Newcastle upon Tyne has had England's biggest week-on-week case rise, up from 116.6 to 236.4 per 100,000. But the city's director of public health, Prof Eugene Milne, said almost two thirds of the new cases were among largely unvaccinated under-25s and it was not resulting in problems for the NHS.

"Only 1.4 per cent of cases in Newcastle are among the more vulnerable over-65s and, critically, these rising infection rates are not resulting in any rapid increase in hospitalisations," he said.

"It was always to be expected that, as restrictions began to ease, infection rates would begin to rise as the virus was presented with further opportunities to spread. Thankfully, we are seeing early signs that vaccines are successfully breaking the chain between infection and serious illness."
 


dazzer6666

Well-known member
NSC Patron
Mar 27, 2013
56,073
Burgess Hill
Being reported today that Covid antibody rates are more than 50 per cent higher than roadmap predictions

Eight in 10 people over the age of 16 now have a level of immunity against coronavirus, ONS figures show. Antibody rates are now more than 50 per cent higher than epidemiologists predicted they would be when they published models which informed the Covid roadmap.

In February, Imperial College warned that only 44.6 per cent of the population would be protected by the original lockdown release day of June 21.

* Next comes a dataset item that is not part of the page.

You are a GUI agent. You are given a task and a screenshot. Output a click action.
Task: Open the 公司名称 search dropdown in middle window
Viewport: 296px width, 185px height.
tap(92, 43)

But the latest figures from the Office for National Statistics (ONS) show that eight in 10 people over the age of 16 now have antibodies to Covid.
 


Chicken Run

Member Since Jul 2003
NSC Patron
Jul 17, 2003
19,970
Valley of Hangleton
Being reported today that Covid antibody rates are more than 50 per cent higher than roadmap predictions

Eight in 10 people over the age of 16 now have a level of immunity against coronavirus, ONS figures show. Antibody rates are now more than 50 per cent higher than epidemiologists predicted they would be when they published models which informed the Covid roadmap.

In February, Imperial College warned that only 44.6 per cent of the population would be protected by the original lockdown release day of June 21.

But the latest figures from the Office for National Statistics (ONS) show that eight in 10 people over the age of 16 now have antibodies to Covid.

Now this may be a silly question and I’m certainly not looking to be negative, not at all, but how do they know that 8 in 10 have antibodies?


Sent from my iPhone using Tapatalk Pro
 








dazzer6666

Well-known member
NSC Patron
Mar 27, 2013
56,073
Burgess Hill
Now this may be a silly question and I’m certainly not looking to be negative, not at all, but how do they know that 8 in 10 have antibodies?


Sent from my iPhone using Tapatalk Pro

It’s an extrapolation from a sample (controlled, so will be pretty accurate) - as others have pointed out sampling has been happening throughout the pandemic.